## [Task details]
Format the lines of the listing from the one containing "The image size is (1051, 773)." through the one containing "coordinates (215, 171).", both included, as a numbered list with blank lines omitted.
*** Extracted information Section Begins ***
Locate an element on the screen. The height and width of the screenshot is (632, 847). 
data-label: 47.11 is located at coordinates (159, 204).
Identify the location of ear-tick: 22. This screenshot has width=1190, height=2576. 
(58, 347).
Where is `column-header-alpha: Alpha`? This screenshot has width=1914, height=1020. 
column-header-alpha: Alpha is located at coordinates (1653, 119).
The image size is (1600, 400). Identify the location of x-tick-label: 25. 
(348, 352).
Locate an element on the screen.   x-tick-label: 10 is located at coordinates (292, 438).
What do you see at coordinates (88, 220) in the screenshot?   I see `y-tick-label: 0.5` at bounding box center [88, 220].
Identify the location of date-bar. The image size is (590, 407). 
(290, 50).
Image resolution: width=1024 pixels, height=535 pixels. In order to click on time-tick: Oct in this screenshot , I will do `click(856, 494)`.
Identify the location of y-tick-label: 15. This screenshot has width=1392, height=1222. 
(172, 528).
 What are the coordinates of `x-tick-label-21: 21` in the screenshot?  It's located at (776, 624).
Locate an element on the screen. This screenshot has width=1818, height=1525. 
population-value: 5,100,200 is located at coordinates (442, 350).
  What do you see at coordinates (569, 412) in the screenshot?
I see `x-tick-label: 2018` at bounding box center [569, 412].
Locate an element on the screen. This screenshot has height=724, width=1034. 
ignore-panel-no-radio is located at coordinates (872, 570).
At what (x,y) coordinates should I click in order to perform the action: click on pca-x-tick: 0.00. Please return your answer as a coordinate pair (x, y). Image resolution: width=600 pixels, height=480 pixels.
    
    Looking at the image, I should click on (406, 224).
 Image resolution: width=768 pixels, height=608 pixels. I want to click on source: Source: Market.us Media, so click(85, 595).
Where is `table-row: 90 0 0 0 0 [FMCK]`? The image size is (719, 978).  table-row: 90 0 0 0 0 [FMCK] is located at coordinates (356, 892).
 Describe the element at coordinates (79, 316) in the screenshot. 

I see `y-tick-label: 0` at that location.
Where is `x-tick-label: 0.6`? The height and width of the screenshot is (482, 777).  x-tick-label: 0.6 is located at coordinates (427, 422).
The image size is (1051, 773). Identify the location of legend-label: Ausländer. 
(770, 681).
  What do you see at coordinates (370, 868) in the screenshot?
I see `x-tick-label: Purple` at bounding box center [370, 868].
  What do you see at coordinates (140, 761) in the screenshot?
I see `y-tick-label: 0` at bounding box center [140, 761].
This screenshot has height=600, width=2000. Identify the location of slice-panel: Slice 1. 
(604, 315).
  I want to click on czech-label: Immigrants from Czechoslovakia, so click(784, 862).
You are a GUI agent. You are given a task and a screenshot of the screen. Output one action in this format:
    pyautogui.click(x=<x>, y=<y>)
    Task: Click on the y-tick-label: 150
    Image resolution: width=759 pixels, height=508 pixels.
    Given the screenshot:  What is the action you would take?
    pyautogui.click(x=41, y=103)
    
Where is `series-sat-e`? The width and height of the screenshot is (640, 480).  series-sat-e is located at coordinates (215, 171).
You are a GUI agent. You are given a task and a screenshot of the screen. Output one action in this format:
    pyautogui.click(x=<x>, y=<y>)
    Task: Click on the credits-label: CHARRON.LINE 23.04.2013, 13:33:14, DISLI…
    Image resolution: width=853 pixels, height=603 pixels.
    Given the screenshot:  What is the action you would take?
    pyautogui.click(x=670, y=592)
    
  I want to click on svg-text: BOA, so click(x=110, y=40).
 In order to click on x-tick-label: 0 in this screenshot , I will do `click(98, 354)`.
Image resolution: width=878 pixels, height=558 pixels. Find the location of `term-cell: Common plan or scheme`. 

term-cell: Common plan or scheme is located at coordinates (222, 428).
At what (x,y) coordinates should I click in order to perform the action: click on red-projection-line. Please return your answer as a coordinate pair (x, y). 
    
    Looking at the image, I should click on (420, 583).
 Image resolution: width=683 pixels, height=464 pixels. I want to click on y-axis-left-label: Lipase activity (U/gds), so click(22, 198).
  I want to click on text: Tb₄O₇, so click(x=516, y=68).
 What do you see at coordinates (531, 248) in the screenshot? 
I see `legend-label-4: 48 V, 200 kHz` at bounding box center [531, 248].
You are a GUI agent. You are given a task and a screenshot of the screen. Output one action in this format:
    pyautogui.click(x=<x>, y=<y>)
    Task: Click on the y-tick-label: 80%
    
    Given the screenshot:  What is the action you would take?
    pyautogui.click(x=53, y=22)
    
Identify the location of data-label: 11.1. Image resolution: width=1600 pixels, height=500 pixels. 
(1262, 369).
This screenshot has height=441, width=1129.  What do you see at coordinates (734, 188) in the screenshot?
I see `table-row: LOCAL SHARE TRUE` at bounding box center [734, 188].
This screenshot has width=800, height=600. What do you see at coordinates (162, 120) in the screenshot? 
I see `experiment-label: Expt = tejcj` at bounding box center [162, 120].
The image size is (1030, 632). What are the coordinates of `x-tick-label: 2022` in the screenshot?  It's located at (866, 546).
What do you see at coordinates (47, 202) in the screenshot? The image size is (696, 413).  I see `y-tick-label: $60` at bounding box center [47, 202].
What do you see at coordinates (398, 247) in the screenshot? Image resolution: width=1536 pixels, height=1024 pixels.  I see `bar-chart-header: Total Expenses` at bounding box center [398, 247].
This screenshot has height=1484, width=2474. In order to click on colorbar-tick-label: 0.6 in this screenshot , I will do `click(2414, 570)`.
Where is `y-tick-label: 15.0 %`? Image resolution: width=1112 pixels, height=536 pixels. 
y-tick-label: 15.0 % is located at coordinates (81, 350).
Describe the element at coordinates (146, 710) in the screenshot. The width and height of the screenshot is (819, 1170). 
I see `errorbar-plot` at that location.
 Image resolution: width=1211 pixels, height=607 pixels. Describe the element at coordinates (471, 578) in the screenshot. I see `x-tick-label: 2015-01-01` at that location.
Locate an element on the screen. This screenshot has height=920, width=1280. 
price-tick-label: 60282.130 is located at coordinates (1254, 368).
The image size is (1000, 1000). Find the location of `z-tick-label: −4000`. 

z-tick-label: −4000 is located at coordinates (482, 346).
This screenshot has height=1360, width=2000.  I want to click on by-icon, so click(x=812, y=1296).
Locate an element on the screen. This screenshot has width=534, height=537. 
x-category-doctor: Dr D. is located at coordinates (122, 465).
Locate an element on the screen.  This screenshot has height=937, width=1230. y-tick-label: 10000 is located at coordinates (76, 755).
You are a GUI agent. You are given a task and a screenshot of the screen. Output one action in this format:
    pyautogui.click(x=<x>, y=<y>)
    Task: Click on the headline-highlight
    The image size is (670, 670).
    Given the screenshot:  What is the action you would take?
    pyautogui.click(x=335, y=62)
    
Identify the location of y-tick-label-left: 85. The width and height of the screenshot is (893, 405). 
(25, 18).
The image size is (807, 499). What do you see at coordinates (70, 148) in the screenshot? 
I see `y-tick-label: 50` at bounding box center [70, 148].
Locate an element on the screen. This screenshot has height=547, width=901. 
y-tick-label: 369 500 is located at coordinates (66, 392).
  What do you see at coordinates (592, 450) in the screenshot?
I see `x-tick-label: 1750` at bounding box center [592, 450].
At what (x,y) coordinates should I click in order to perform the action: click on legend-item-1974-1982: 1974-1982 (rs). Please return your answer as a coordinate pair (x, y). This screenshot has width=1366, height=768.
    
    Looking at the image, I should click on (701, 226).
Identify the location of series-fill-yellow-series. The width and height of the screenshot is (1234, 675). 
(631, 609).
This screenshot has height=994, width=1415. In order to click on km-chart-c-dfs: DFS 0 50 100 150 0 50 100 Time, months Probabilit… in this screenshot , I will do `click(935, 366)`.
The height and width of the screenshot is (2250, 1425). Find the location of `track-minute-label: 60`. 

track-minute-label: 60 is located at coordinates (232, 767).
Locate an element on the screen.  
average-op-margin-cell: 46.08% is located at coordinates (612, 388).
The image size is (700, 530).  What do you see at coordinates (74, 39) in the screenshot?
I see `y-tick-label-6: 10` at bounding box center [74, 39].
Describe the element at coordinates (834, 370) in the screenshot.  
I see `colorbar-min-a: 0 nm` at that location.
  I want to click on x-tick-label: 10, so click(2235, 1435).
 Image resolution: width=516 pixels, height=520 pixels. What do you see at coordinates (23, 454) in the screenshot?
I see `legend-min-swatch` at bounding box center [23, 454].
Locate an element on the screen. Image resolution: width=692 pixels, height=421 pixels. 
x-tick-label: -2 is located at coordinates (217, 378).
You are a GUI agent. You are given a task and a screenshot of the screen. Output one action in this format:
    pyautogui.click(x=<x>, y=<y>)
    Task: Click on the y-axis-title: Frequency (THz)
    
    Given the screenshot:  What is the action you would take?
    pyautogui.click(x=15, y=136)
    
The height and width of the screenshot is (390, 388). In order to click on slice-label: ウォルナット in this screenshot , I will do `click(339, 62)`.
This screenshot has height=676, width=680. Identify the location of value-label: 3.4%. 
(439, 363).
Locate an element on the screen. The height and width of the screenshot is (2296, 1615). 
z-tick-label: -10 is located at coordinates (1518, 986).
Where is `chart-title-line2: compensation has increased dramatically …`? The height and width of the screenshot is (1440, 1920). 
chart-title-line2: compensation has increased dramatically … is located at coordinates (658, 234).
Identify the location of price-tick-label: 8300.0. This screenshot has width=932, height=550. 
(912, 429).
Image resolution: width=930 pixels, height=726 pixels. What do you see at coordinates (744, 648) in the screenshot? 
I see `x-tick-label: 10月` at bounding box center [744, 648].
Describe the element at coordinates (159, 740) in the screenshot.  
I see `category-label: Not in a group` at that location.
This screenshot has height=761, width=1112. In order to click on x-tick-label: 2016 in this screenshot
*** Extracted information Section Ends ***
## [Answer for the task]
1. The image size is (1051, 773). Identify the location of legend-label: Ausländer. 
2. (770, 681).
3.   What do you see at coordinates (370, 868) in the screenshot?
4. I see `x-tick-label: Purple` at bounding box center [370, 868].
5.   What do you see at coordinates (140, 761) in the screenshot?
6. I see `y-tick-label: 0` at bounding box center [140, 761].
7. This screenshot has height=600, width=2000. Identify the location of slice-panel: Slice 1. 
8. (604, 315).
9.   I want to click on czech-label: Immigrants from Czechoslovakia, so click(784, 862).
10. You are a GUI agent. You are given a task and a screenshot of the screen. Output one action in this format:
11.     pyautogui.click(x=<x>, y=<y>)
12.     Task: Click on the y-tick-label: 150
13.     Image resolution: width=759 pixels, height=508 pixels.
14.     Given the screenshot:  What is the action you would take?
15.     pyautogui.click(x=41, y=103)
16. Where is `series-sat-e`? The width and height of the screenshot is (640, 480).  series-sat-e is located at coordinates (215, 171).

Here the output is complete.